Records from a dataset
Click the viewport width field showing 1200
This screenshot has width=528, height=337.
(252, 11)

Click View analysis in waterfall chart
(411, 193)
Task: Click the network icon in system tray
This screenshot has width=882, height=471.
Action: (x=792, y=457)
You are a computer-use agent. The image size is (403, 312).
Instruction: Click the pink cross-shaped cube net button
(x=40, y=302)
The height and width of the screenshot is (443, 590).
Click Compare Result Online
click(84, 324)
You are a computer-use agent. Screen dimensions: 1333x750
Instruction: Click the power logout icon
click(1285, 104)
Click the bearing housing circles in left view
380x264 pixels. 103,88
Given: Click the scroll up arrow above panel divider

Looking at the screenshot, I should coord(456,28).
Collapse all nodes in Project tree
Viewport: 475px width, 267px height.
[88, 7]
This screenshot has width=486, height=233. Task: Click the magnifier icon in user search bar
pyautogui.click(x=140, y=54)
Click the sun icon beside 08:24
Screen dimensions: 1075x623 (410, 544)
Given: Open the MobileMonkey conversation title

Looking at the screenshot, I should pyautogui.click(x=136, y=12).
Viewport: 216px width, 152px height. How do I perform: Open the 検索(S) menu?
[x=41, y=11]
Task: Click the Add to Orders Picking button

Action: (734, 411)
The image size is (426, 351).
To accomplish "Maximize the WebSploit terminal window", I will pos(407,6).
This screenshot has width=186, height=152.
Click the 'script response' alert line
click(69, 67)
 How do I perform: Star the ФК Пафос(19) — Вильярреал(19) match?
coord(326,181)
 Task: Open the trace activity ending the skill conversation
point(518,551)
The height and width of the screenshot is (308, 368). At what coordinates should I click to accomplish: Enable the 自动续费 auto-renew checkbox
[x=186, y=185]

- YOUR INSTRUCTIONS: Find each line in the data above with the word "size", then copy it.

- RESPONSE BOX:
You are a computer-use agent. The image size is (403, 312).
The image size is (426, 351).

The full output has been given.